> PROBLEMS AND TASKS:
**a)** In the passage on human-validated success rates, which evaluation dimension has the lowest success rate, and what is that rate?
**b)** Summarize the passage on human-validated success rates in two sentences.

Figure 3: Human-validated success rates by evaluation dimension, demonstrating high system-level reliability for explicit, computation-verified criteria.
Contrarily, distractor quality yields the lowest human-validated success (79.9%), reflecting the persistent limitations of LLMs in synthesizing pedagogically meaningful distractors that target real student misconceptions. Distractor feedback quality also lags, suggesting high risk of shallow or mechanistic rationales in the absence of deeper instructional modeling.
Qualitative SME disagreement analysis reveals that coverage and clarity dimensions benefit directly from RAG grounding and tool assurance, while pedagogical depth (e.g., distractor plausibility, instructional feedback) still requires expert judgment. False negatives frequently expose limitations in Validator schema-tracking, such as index-value mappings or output-classification inconsistencies. These constitute tractable yet non-trivial failure modes, implicating the need for continued prompt and system refinement.

> EXTRACTED RECORDS:
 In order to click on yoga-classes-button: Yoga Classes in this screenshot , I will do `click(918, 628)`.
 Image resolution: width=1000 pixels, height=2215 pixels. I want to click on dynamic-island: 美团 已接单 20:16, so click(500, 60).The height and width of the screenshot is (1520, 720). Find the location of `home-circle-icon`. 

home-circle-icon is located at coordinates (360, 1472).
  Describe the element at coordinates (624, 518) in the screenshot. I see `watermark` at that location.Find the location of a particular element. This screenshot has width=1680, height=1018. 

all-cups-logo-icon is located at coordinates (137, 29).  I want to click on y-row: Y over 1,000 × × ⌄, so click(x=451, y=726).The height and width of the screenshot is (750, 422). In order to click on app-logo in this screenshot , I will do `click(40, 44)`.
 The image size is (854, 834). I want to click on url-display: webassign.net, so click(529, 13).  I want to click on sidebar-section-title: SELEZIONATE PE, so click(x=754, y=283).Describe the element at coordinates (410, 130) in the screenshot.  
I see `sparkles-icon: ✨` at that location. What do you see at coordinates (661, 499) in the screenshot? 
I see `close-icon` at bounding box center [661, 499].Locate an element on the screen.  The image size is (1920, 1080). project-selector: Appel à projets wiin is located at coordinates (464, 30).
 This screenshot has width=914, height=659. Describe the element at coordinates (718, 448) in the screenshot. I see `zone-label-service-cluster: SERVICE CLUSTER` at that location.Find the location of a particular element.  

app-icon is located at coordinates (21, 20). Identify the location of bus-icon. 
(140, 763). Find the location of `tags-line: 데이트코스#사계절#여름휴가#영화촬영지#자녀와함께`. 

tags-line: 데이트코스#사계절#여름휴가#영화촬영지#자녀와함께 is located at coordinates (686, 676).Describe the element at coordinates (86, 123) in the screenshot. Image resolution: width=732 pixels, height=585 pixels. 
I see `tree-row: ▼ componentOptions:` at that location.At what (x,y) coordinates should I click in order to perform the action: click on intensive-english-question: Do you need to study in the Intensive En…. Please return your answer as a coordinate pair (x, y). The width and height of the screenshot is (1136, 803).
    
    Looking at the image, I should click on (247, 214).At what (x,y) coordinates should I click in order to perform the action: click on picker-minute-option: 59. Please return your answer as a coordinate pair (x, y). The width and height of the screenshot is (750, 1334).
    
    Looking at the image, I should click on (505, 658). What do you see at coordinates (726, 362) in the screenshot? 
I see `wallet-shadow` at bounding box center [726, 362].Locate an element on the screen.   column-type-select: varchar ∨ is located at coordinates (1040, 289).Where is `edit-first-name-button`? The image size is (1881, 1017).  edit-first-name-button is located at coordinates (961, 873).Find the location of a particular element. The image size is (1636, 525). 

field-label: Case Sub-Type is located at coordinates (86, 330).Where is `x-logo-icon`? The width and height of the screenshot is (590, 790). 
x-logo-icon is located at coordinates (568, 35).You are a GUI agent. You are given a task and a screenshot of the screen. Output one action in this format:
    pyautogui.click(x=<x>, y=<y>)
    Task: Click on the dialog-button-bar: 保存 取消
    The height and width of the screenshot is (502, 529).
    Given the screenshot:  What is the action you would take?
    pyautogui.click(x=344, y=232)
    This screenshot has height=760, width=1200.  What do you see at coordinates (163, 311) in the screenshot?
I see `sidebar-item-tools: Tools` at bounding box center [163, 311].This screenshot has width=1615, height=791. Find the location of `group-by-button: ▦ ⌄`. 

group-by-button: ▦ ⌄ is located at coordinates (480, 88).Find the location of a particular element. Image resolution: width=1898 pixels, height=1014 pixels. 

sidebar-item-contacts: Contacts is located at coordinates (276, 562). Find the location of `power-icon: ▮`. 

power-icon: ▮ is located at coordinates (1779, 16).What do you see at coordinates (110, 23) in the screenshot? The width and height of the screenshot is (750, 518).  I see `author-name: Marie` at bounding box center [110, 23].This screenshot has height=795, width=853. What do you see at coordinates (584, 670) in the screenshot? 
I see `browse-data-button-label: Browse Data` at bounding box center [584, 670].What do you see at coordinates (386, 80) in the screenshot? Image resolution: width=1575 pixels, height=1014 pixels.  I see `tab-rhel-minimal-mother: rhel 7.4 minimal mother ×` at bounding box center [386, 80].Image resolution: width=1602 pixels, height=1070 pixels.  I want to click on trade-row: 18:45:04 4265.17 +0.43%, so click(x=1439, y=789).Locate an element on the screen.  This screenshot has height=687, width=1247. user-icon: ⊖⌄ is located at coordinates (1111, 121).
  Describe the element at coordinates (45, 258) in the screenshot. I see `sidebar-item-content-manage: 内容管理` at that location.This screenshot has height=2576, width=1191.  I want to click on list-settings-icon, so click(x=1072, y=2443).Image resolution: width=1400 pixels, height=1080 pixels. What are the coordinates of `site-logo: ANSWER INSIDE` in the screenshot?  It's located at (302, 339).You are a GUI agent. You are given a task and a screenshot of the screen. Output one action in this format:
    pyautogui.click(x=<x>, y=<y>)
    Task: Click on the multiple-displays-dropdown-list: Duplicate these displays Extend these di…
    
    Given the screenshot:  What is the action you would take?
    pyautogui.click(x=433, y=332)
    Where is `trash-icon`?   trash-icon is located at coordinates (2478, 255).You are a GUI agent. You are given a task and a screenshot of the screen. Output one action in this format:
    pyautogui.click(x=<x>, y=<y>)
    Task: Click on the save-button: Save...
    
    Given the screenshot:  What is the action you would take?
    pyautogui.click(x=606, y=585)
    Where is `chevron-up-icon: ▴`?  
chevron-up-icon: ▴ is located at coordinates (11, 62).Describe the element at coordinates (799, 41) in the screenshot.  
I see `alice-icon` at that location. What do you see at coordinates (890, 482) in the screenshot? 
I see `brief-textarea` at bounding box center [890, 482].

> RESULTS OF THE TASKS:
**a)** Distractor quality, at 79.9%.

**b)** Distractor quality has the lowest human-validated success rate (79.9%), and distractor feedback quality also lags, which reflects LLM limitations in producing pedagogically meaningful distractors and deeper rationales. SME disagreement analysis shows that RAG grounding and tool assurance help coverage and clarity, while pedagogical depth still requires expert judgment and false negatives expose Validator schema-tracking limitations that call for continued prompt and system refinement.